What you have to do - Reproduce verbatim the part of the material that opens with the line containing "The width and height of the screenshot is (2576, 1428)." and closes with the line containing "coordinates (1774, 1036).", including both of those lines.

_ _ _ _ _ _ _

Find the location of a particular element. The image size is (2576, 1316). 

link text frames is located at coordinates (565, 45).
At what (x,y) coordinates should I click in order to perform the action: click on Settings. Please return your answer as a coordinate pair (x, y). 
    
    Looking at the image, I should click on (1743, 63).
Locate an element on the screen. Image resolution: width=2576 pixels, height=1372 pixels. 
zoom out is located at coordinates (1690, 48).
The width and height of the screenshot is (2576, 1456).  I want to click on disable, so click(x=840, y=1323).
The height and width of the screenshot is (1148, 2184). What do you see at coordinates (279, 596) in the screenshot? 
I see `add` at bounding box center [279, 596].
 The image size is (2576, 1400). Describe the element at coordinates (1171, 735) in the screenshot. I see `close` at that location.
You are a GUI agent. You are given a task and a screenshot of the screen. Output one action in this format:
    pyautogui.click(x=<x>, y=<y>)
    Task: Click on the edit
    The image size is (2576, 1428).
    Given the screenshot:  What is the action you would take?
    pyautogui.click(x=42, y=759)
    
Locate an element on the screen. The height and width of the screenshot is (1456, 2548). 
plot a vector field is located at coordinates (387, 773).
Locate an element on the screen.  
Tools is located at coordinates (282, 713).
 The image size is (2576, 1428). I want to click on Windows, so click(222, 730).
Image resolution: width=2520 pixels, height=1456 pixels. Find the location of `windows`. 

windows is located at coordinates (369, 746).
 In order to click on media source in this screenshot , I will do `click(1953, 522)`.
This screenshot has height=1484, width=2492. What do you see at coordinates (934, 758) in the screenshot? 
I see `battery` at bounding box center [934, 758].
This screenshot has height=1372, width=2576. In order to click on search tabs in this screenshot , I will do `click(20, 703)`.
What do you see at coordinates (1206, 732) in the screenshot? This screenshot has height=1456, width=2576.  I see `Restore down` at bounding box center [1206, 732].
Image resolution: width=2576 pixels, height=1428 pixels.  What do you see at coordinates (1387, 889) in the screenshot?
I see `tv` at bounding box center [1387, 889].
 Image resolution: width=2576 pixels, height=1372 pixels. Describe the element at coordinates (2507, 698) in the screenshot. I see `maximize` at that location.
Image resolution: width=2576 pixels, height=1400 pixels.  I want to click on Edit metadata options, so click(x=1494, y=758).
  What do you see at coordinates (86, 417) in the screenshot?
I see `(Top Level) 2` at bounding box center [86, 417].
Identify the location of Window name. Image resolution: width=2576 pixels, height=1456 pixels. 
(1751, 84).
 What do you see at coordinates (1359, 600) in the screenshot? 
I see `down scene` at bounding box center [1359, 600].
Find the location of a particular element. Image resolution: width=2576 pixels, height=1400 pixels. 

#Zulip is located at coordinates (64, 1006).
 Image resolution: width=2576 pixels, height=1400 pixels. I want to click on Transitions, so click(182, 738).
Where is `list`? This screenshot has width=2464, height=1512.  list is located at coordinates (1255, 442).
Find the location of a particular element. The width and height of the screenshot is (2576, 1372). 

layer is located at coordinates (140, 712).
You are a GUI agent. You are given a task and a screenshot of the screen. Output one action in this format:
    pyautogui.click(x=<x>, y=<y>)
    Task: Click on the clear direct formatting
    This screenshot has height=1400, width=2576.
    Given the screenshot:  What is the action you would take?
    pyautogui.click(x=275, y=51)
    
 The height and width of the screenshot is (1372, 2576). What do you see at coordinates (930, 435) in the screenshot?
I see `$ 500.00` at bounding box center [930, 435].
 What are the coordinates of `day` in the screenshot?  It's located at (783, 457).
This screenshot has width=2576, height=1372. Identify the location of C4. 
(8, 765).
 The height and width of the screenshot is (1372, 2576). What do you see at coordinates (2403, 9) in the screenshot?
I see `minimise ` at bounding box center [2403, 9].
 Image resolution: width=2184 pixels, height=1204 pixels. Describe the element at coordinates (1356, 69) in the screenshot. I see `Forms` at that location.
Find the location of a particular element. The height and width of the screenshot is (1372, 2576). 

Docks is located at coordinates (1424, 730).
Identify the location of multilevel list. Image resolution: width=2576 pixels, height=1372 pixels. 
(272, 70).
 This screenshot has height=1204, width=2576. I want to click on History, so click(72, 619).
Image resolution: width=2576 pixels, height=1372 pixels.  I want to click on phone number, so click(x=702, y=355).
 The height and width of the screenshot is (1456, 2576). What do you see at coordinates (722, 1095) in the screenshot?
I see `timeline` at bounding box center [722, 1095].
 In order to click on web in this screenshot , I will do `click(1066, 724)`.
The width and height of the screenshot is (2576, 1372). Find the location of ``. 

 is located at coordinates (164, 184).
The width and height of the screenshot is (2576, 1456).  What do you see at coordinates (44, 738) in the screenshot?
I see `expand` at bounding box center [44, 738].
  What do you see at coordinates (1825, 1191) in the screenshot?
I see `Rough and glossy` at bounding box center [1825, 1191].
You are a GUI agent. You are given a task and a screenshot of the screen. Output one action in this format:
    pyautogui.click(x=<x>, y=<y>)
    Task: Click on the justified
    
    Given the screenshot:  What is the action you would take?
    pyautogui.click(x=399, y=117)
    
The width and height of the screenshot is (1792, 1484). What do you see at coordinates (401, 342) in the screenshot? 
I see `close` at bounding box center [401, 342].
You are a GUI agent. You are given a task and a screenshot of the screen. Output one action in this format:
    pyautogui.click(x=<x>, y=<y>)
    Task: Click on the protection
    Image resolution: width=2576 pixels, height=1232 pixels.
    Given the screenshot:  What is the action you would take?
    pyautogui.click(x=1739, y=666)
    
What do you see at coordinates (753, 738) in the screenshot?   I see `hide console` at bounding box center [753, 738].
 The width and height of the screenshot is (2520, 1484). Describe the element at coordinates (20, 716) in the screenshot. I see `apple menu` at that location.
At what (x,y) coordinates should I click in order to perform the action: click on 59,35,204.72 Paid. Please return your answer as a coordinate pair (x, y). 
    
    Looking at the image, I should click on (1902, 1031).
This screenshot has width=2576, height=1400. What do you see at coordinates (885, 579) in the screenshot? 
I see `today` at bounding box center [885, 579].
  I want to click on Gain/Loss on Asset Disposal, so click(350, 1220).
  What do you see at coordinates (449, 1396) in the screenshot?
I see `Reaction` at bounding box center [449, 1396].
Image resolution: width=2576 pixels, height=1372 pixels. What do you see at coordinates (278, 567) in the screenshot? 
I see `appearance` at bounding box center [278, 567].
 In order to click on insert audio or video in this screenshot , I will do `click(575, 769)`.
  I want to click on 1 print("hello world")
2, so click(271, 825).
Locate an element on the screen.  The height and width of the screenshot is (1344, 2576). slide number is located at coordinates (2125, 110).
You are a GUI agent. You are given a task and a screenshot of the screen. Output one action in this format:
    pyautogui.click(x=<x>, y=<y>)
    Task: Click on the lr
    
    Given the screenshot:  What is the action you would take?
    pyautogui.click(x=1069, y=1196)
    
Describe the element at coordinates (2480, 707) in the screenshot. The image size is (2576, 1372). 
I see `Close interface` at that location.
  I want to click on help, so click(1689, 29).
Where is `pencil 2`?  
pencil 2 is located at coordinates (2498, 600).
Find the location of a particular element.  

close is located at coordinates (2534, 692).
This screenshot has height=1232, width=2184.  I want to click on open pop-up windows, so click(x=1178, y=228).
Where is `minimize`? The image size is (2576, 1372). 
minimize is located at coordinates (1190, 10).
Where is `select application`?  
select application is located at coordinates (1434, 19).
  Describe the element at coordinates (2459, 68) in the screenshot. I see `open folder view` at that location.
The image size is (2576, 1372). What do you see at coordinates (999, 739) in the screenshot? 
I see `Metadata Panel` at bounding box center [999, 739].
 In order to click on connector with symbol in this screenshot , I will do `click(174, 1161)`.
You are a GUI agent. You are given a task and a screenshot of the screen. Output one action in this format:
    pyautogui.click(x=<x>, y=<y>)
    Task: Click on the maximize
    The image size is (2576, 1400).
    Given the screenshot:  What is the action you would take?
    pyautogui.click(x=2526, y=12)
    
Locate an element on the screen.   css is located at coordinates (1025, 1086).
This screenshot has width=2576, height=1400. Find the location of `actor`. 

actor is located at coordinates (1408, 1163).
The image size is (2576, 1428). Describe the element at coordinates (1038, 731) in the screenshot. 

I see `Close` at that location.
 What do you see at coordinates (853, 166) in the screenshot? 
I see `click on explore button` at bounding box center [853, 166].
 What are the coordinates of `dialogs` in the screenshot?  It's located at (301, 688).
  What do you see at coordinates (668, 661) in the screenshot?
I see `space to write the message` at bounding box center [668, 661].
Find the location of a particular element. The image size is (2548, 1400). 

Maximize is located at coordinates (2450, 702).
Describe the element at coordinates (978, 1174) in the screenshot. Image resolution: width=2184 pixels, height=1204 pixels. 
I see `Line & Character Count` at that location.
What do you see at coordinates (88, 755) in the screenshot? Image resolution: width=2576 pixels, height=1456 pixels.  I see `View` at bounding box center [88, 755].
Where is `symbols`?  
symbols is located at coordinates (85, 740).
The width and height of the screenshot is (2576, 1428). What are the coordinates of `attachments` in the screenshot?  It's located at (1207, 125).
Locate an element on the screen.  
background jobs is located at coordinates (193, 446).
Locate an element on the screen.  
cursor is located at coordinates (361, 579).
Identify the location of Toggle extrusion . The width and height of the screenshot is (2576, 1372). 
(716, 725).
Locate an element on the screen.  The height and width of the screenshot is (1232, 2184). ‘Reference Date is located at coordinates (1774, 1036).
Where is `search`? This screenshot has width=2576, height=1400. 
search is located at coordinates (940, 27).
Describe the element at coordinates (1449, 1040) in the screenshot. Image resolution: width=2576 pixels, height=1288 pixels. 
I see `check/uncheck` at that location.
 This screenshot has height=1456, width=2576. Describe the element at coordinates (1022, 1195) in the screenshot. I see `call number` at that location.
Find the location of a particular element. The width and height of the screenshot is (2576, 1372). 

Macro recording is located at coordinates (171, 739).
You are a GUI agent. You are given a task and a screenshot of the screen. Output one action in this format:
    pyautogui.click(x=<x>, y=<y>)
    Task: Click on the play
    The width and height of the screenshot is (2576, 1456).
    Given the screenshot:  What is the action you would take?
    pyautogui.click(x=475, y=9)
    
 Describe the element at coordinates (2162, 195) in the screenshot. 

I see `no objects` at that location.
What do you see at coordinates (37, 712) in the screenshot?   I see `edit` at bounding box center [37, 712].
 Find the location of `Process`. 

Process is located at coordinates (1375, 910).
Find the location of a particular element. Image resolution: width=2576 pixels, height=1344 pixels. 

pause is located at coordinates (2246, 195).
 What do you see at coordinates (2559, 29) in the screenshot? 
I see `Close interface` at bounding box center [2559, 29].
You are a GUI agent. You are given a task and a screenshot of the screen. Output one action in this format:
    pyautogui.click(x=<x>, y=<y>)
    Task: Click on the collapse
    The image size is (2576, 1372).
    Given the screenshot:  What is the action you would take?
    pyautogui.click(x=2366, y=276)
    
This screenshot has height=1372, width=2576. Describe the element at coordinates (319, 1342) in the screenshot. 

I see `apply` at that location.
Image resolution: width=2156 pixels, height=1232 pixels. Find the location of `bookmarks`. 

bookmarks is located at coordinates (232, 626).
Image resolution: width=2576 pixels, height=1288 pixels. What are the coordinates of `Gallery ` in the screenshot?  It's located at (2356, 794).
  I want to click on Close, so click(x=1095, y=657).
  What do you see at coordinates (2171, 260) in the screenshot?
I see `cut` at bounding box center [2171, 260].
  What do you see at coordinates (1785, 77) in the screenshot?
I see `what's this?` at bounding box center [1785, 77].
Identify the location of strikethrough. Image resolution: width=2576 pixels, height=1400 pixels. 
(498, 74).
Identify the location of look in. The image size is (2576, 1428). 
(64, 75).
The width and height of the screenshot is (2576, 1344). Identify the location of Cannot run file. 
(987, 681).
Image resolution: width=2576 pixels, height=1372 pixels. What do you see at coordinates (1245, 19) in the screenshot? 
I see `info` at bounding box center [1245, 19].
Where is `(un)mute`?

_ _ _ _ _ _ _

Response below -
The width and height of the screenshot is (2576, 1428). What are the coordinates of `attachments` in the screenshot?  It's located at (1207, 125).
Locate an element on the screen.  
background jobs is located at coordinates (193, 446).
Locate an element on the screen.  
cursor is located at coordinates (361, 579).
Identify the location of Toggle extrusion . The width and height of the screenshot is (2576, 1372). 
(716, 725).
Locate an element on the screen.  The height and width of the screenshot is (1232, 2184). ‘Reference Date is located at coordinates (1774, 1036).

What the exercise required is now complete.